= Required actions =
**a)** Retype the stretch of the WINELL excerpt from "Existing automated methods" through "as ground truth.".
**b)** Answer these questions from the WINELL excerpt.
(i) What is the specific 'Editor' model fine-tuned on?
(ii) Which three roles make up the multi-agent loop?
(iii) What commentary retention does GPT-4o show?

= Document excerpt =
^^^^^^^^^^^^^^^^
Manual maintenance cannot keep up with the vast scale of evolving real-world information.
Existing automated methods focus on infoboxes or assume facts are already given, rather than autonomously discovering and integrating full textual updates.

Key Novelty

An end-to-end agentic loop for 'Never-Ending' Wikipedia updating that combines structural analysis, iterative web search, and human-mimicking fine-grained editing.

Induces 'Section Criteria' from the article structure to guide relevance.
Uses a multi-agent 'Navigator-Extractor-Aggregator' loop to find and de-duplicate updates.
Fine-tunes a specific 'Editor' model on historical human edits to replicate the style and neutrality of Wikipedia contributors.
Introduces an automatic evaluation methodology using historical human edits as ground truth.

Architecture

Overview of WINELL pipeline: Article -> Section Criteria -> Agentic Update Aggregation (Loop) -> Fine-Grained Editor -> Updated Article.

Evaluation Highlights

Fine-grained Editor: The fine-tuned Llama-3.1-8B-Editor achieves 91.7% Key Facts Coverage with only 18.7% Commentary (noise) retention, outperforming GPT-4o (53.1% commentary retention).
^^^^^^^^^^^^^^^^
= Data listing =
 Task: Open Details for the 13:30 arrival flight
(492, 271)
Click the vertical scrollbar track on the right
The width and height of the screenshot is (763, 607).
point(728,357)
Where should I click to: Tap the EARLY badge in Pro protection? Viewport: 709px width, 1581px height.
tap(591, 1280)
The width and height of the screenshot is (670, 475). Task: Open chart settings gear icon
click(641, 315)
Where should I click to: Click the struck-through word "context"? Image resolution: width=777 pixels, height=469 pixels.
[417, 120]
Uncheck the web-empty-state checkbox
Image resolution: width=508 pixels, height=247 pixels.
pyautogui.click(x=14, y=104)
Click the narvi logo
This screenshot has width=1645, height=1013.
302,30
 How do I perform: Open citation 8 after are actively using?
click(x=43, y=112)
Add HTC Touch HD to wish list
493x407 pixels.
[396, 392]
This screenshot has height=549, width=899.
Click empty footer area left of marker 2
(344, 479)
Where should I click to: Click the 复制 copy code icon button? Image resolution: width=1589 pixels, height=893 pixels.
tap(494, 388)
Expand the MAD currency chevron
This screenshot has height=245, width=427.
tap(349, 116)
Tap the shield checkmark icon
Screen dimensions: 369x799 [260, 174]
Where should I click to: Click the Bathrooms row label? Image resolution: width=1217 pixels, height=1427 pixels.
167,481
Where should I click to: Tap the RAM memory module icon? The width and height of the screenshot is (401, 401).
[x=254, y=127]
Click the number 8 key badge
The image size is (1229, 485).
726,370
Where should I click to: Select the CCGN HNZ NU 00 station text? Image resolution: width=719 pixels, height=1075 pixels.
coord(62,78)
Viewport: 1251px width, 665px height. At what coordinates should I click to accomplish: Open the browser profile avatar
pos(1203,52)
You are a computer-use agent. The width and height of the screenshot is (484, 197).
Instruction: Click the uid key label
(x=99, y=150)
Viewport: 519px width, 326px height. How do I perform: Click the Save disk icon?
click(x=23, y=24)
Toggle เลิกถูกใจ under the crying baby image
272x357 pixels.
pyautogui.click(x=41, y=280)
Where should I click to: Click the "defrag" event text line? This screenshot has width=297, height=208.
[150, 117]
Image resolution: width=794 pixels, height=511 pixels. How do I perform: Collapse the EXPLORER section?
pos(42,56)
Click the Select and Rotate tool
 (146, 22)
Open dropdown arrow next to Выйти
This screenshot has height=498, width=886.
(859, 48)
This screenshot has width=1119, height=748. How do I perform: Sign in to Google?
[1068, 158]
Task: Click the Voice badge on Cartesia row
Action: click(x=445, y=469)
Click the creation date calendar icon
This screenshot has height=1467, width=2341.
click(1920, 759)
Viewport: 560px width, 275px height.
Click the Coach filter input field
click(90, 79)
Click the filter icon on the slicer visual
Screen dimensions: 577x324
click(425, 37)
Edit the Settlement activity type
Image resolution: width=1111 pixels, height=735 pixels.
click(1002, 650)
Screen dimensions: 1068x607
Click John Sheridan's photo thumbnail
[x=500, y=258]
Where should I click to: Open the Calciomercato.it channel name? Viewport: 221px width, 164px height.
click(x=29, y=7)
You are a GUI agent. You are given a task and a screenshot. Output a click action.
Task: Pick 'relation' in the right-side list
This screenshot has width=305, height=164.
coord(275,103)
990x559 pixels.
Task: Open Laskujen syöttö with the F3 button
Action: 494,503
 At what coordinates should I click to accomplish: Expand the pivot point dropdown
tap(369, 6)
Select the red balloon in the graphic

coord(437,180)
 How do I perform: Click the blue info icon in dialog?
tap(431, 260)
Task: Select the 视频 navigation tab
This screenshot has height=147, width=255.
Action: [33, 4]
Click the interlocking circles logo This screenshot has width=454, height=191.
^^^^^^^^^^^^^^^^
= List of solutions =
**a)**
Existing automated methods focus on infoboxes or assume facts are already given, rather than autonomously discovering and integrating full textual updates.

Key Novelty

An end-to-end agentic loop for 'Never-Ending' Wikipedia updating that combines structural analysis, iterative web search, and human-mimicking fine-grained editing.

Induces 'Section Criteria' from the article structure to guide relevance.
Uses a multi-agent 'Navigator-Extractor-Aggregator' loop to find and de-duplicate updates.
Fine-tunes a specific 'Editor' model on historical human edits to replicate the style and neutrality of Wikipedia contributors.
Introduces an automatic evaluation methodology using historical human edits as ground truth.

**b)**
(i) Historical human edits
(ii) Navigator, Extractor and Aggregator
(iii) 53.1%